Tarea.
Continúa el texto sobre los recuerdos de infancia en el barrio de San Ángel a partir de su última oración.

Pasaje seleccionado.
En estos días de encierro me he puesto a reflexionar sobre mi infancia. Una de las tardes los recuerdos me remitieron a dos lugares sagrados: la biblioteca José Martí, en la que pasaba algunas tardes haciendo mis tareas escolares, y la iglesia del Carmen. Ambos templos situados en avenida Revolución, en san Ángel. Un templo al lado del otro. Dos sitios para llevar a cabo la liturgia. Una del conocimiento. Otra religiosa. En la acera de enfrente, en un edificio más moderno e iluminado estaba otra biblioteca, Carlos de Sigüenza y Góngora, llamada así en honor del escritor novohispano. Sin embargo, yo prefería la José Martí. Me gustaba aspirar el olor de la madera, del piso y de los anaqueles, el aroma que despedían los libros viejos, un aroma parecido a la almendra y a la vainilla. Me gustaba escuchar el ruido que emitían los pisos cuando caminaba sobre ellos. Un día que pasaba por el lugar quise visitar ese lugar querido de mi infancia. Ya no estaba. Ahora se encuentra una librería de Educal. ¿A dónde habrán ido a parar los libros que mis manos infantiles hojeaban para buscar la información deseada? Para llegar a ambos templos tenía que caminar aproximadamente ocho kilómetros, cuatro de ida y cuatro de regreso. Pero no me importaba porque transitaba por las calles empedradas del barrio de san Ángel, en donde también estaba el edificio de la escuela primaria a la que asistía. Un barrio con casas de estilo colonial, muy elegantes.

Material proporcionado.
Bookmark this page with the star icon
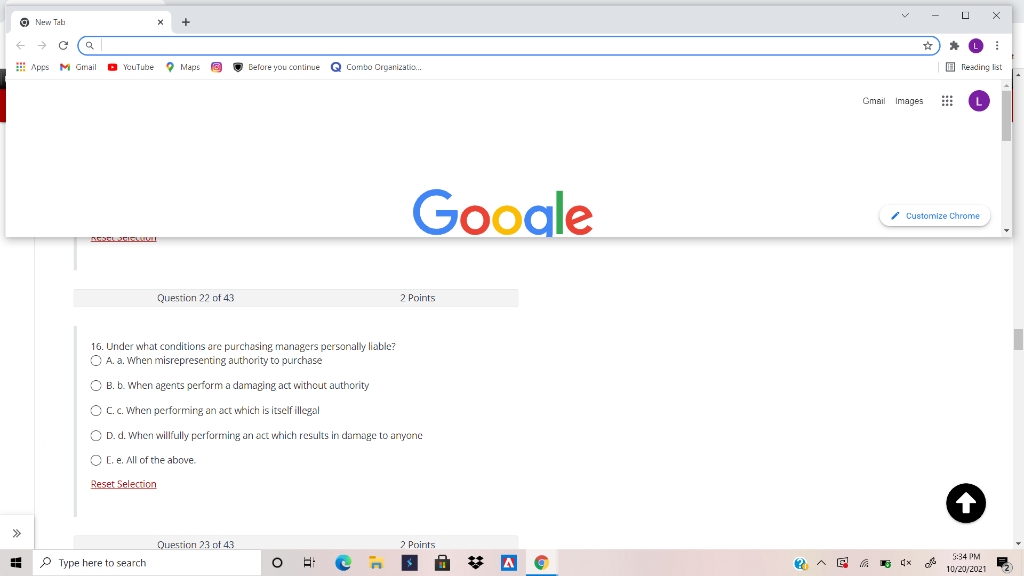Image resolution: width=1024 pixels, height=576 pixels. pos(927,45)
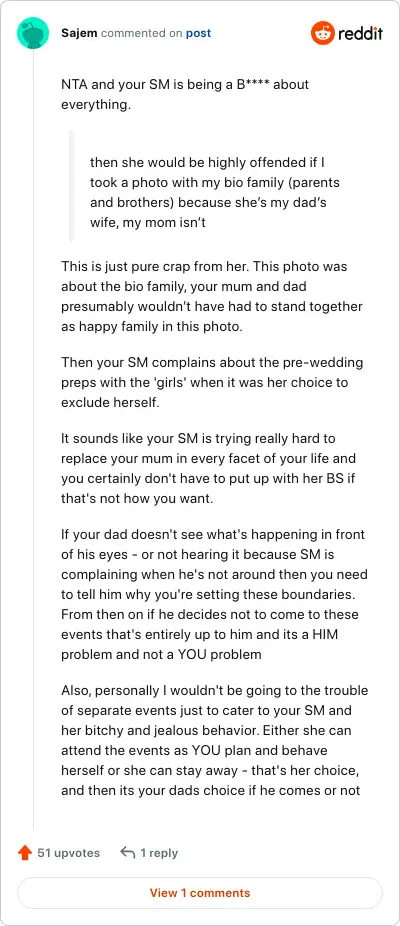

Respuesta del ejercicio.
A la iglesia iba los domingos. En ocasiones desempeñaba la función de monaguillo o acólito , que significa “servidor del altar”. Mis tareas consistían en llevar el incensario litúrgico, en donde obviamente se quemaba el incienso, que era una muestra muy bella de la orfebrería; también colocaba un platillo bajo la barbilla de la persona que iba a comulgar o hacía sonar una campanita para avisar de los momentos más solemnes de la misa, como cuando el sacerdote extendía sus manos sobre el pan y el vino. Debo aclarar que no me gustaba ejercer el papel de monaguillo, porque era objeto de bromas de los demás niños, ya que debía vestir una sotana de color rojo y encima una especie de camisón o sobrepelliz, de color blanco, con encaje en el faldón y en las mangas. Otras ocasiones cantaba en el coro. En ese tiempo la misa todavía se oficiaba en latín, de tal manera que no entendía la mayor parte de lo que decía el sacerdote. Sin embargo todavía recuerdo algunas palabras. Por ejemplo: In nomine Patris et Filii et Spiritus Sancti. Amen, Dominus Vobiscum. Et cum spiritu Tuo, Per omnia saecula seculorum. Me gustaba el olor del incienso y la tranquilidad que se respiraba en el lugar. Dentro de los muros de esos templos quedó encerrada mi infancia y su mundo de juegos, de esperanza y de felicidad.
Con estos pensamientos en mente y para revivir mis días de ferviente cristiano, salí a visitar una iglesia para decir algunas oraciones que aún recuerdo. El santuario más cercano está a algunos kilómetros de mi casa. Así que emprendí mi peregrinaje para llegar al templo dedicado a san Lucas, en Coyoacán. Debido a la pandemia no pude ingresar. Me consolé pensando que finalmente de nada habría servido rezar.